Jones elaborated on the politics of the English language with Harper:

I usually trust writers who I feel I can hear. A lot of European and Euro-American writers—because of the way their traditions work—have lost the ability to hear. Now Joyce could hear and Chaucer could hear. A lot of Southern American writers can hear … Joyce had to hear because of the whole historical-linguistic situation in Ireland … Finnegan’s Wake is an oral book. You can’t sight-read Finnegan’s Wake with any kind of truth. And they say only a Dubliner can really understand the book, can really “hear” it. Of course, black writers—it goes without saying why we’ve always had to hear.

Telling stories out loud was a matter of survival and wholeness for a community forbidden to read, as well as an act of rebellion, and the way Jones wields this tradition transforms even a kind of nursery rhyme shared between daughter and mother into something dirty, dangerous, and important.

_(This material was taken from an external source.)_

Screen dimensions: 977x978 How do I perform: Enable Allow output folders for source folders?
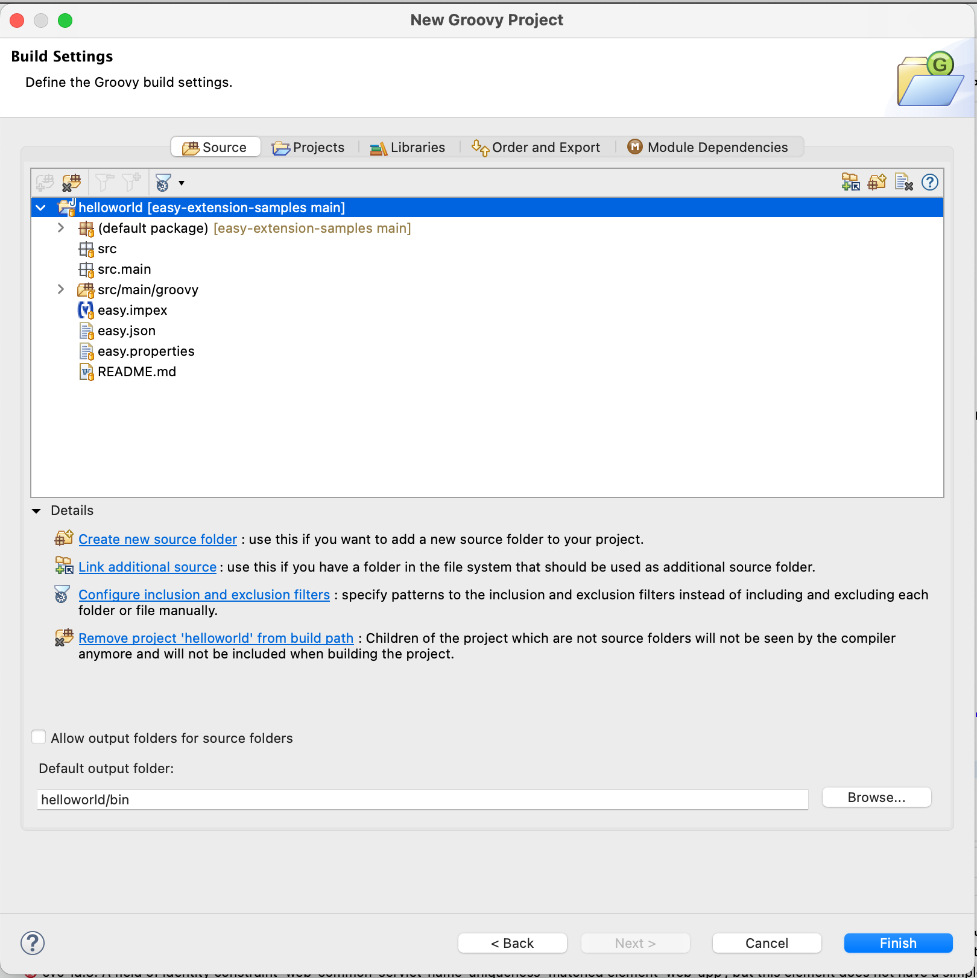click(39, 737)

I am the daughter of the daughter of the daughter of Ursa of currents, steel wool and electric wire for hair.

While mama be sleeping, the ole man he crawl into bed …

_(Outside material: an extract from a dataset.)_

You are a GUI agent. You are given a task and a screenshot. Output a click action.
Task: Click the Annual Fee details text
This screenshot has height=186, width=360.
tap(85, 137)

Don’t come here to my house, don’t come here to my house I said …

Fore you get any this booty, you gon have to lay down dead.

When Harper asked for her thoughts on the architects of 20th-century Black literature, namely “Gaines, Toomer, Ellison, Hurston, Walker, Forrest, Wright, Hughes, Brown, Hayden et. al,” Jones pointed out the wide variation in a group that to the mainstream might appear homogeneous:

You know, I say the names over in my mind, and I think about those people who will speak of black writing as a “limited category,” the implication being that it’s something you have to transcend. And it surprised me because I thought critics had outgrown that sort of posture.

She certainly had. Whereas Baldwin famously lashed out at the protest-novel straitjacket put on mid-20th-century Black writers—“The ‘protest’ novel, so far from being disturbing, is an accepted and comforting aspect of the American scene”—Jones came of age breathing the air of the Black Arts Movement. Founded by LeRoi Jones (no relation), who combined immense talent, critical acumen, and, after being brutalized by the police, a rusty shank of disdain for the lassitude of white America, the movement advanced the idea that white people’s approval was beside the point. Why bother being the Black exception in a country where attempts to control the mind and body of Black people knew no bounds? In his fiery 1965 manifesto, “The Revolutionary Theatre,” LeRoi Jones described the mission for Black artists this way: “White men will cower before this theatre because it hates them … The Revolutionary Theatre must hate them for hating.” Gayl Jones’s “fuck off ” was less explicit but no less radical: She wrote fiction as if white people weren’t watching.